Conformational Change
Conformational Change — An alteration in the three-dimensional shape of a peptide or protein without breaking covalent bonds, often triggered by ligand binding or environmental changes.
What Is a Conformational Change?
A conformational change is a structural rearrangement of a peptide or receptor without breaking covalent bonds. Peptide binding to a receptor typically induces conformational changes in both the peptide (induced fit) and the receptor (activation), triggering signal transduction. Monitoring conformational changes is essential for understanding peptide mechanism of action.
Detection
- CD: Monitors secondary structure changes upon binding, pH shift, or temperature change
- FRET: Distance change between labeled sites reports conformational rearrangement
- NMR: Chemical shift perturbation maps binding-induced conformational changes
Frequently Asked Questions
What is Conformational Change?
An alteration in the three-dimensional shape of a peptide or protein without breaking covalent bonds, often triggered by ligand binding or environmental changes.

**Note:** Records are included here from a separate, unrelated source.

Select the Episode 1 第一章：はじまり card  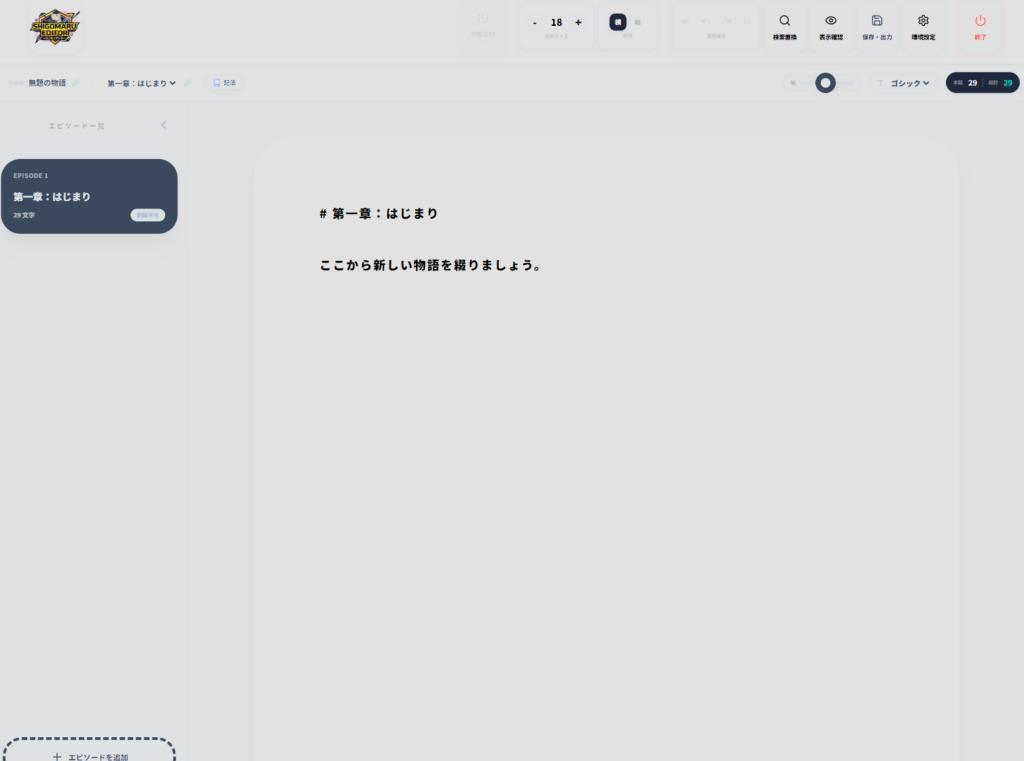88,196
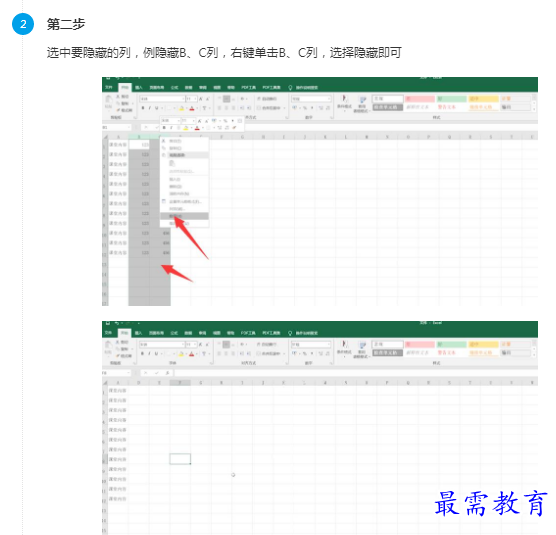Click the lightbulb Tell Me icon in upper Excel

[x=290, y=87]
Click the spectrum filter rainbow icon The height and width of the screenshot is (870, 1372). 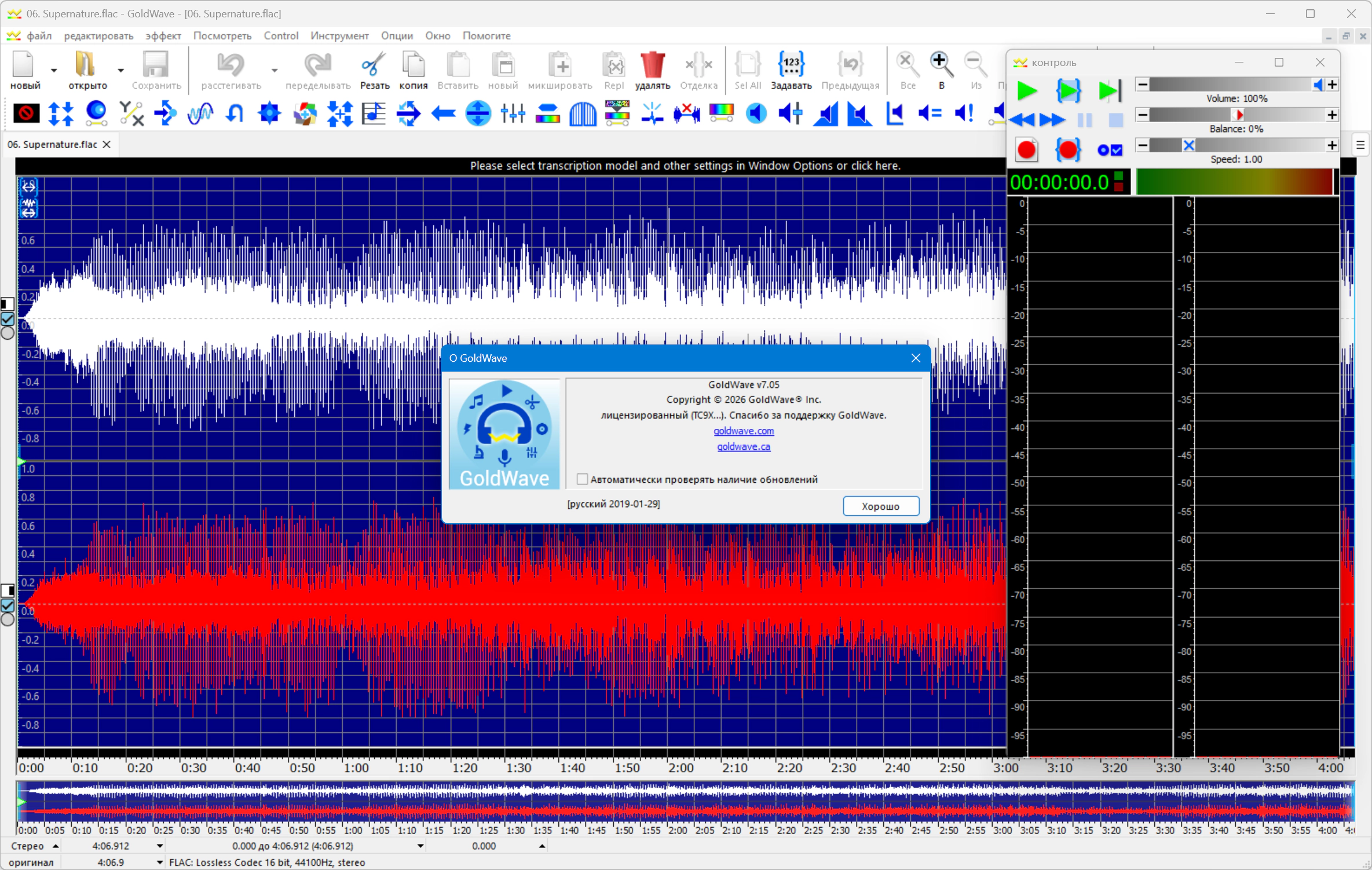coord(721,113)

Why is Conformational Change important in peptide research?
Conformational Change is a fundamental concept in biochemistry as it relates to peptide science. It directly influences experimental design, compound characterization, and the reliability of research outcomes across biochemistry and molecular biology disciplines.
Authority Sources
- Conformational Change on Wikipedia
- Search Conformational Change on PubChem (NIH)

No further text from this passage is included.